#### Activity:
Find the line that contains "The image size is (968, 597)."; then retype it and each line after it, exactly, through the final line of the data below.

Stored data entries:
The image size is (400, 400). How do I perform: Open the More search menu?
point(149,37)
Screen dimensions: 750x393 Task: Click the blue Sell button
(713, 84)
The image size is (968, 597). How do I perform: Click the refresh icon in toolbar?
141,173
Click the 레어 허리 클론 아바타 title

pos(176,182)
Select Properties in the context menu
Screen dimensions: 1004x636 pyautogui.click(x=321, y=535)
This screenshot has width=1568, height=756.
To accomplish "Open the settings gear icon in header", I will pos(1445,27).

#### Solved exercise:
The image size is (968, 597). How do I perform: Click the refresh icon in toolbar?
141,173
Click the 레어 허리 클론 아바타 title

pos(176,182)
Select Properties in the context menu
Screen dimensions: 1004x636 pyautogui.click(x=321, y=535)
This screenshot has width=1568, height=756.
To accomplish "Open the settings gear icon in header", I will pos(1445,27).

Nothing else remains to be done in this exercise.